J’en ai interrogé quelques-uns : ils ont été unanimes à me dire que leur geste avait été spontané. Pas une seconde, ils n’avaient songé qu’ils risquaient leur vie pour une quelconque récompense. De telles confidences, faites avec simplicité, ne manquent pas de grandeur. Ainsi, au Bagne comme partout ailleurs, la nature humaine ne s’avère pas foncièrement mauvaise. L’âme la plus souillée se rachète, à l’occasion, en de lumineux rayons d’amour et de sacrifice.
Beaucoup de ceux-là qui ont revêtu la livrée infâmante, ont une pauvre mère qui ne les a pas oubliés – là-bas, à des milliers de lieues dans un coin de terroir de la douce France. Et lorsque le soir on les voit assis à leur place, dans la case sombre, la tête dans leurs mains, c’est à Elle qu’ils pensent tristement.

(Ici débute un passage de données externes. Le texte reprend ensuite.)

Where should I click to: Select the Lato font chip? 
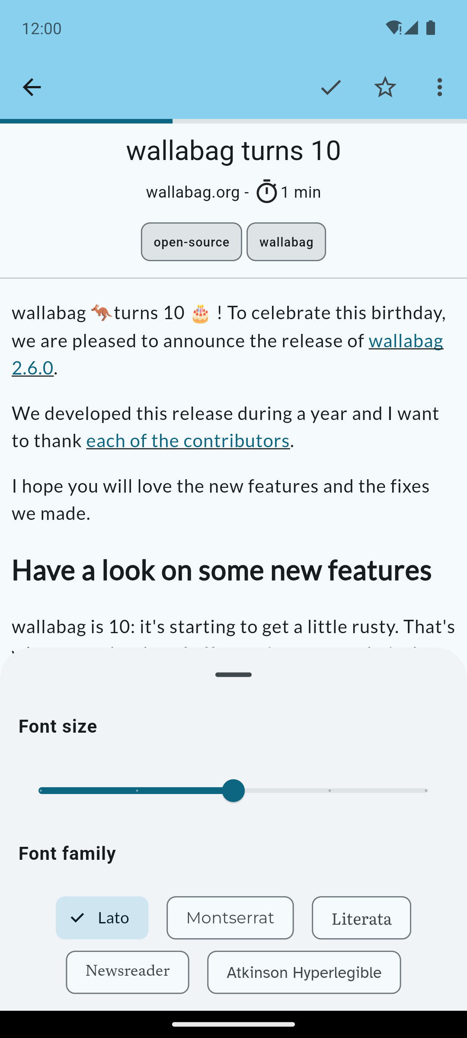point(102,918)
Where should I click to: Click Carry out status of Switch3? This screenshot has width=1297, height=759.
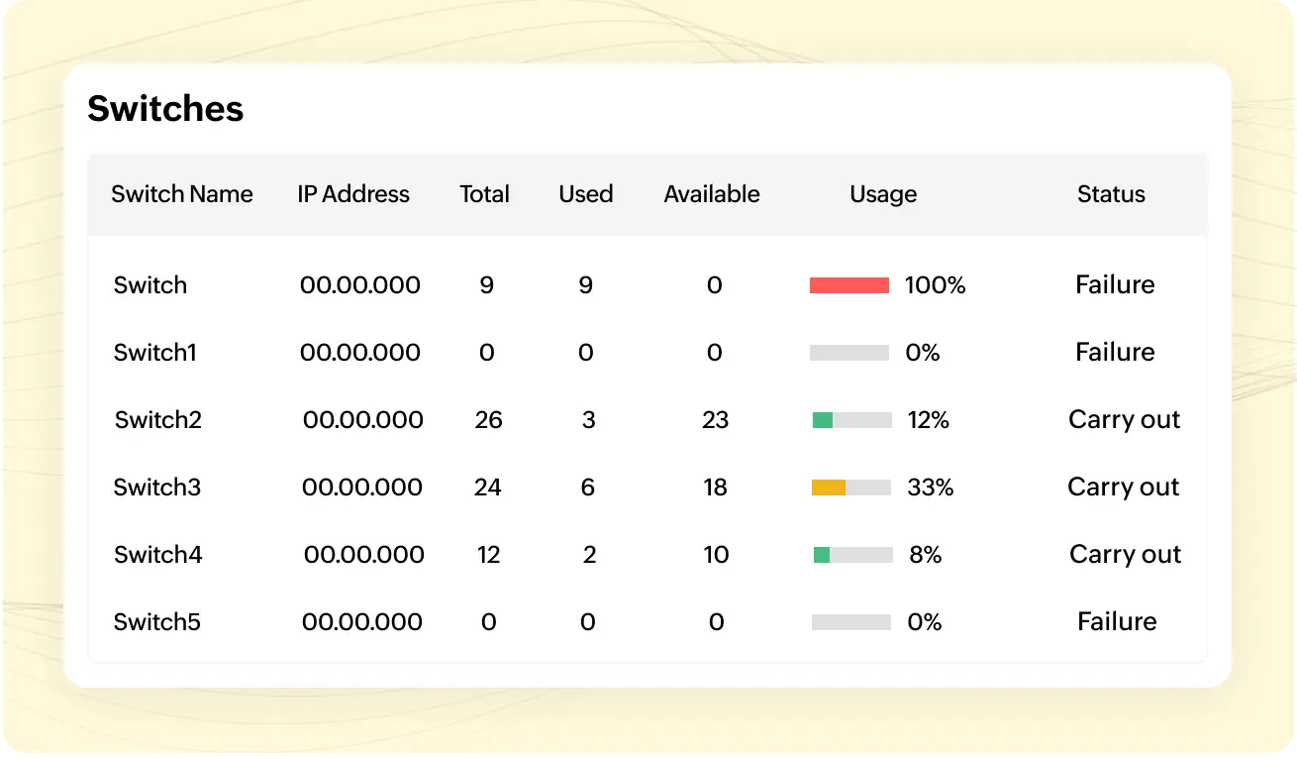click(1124, 488)
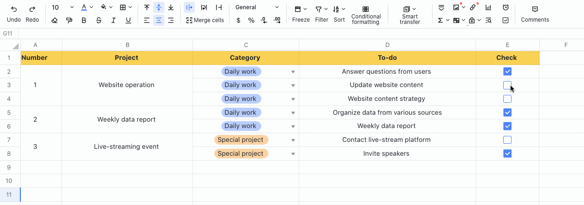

C’est pour revoir sa mère, pour la revoir, ne serait-ce qu’une fois avant de mourir, et de la serrer dans ses bras, qu’un forçat risque mille morts en s’évadant…
De tels sentiments jettent une lueur consolante, dans cette noire géhenne où, selon l’expression dantesque, il faut laisser à la porte toute espérance, après en avoir franchi le seuil.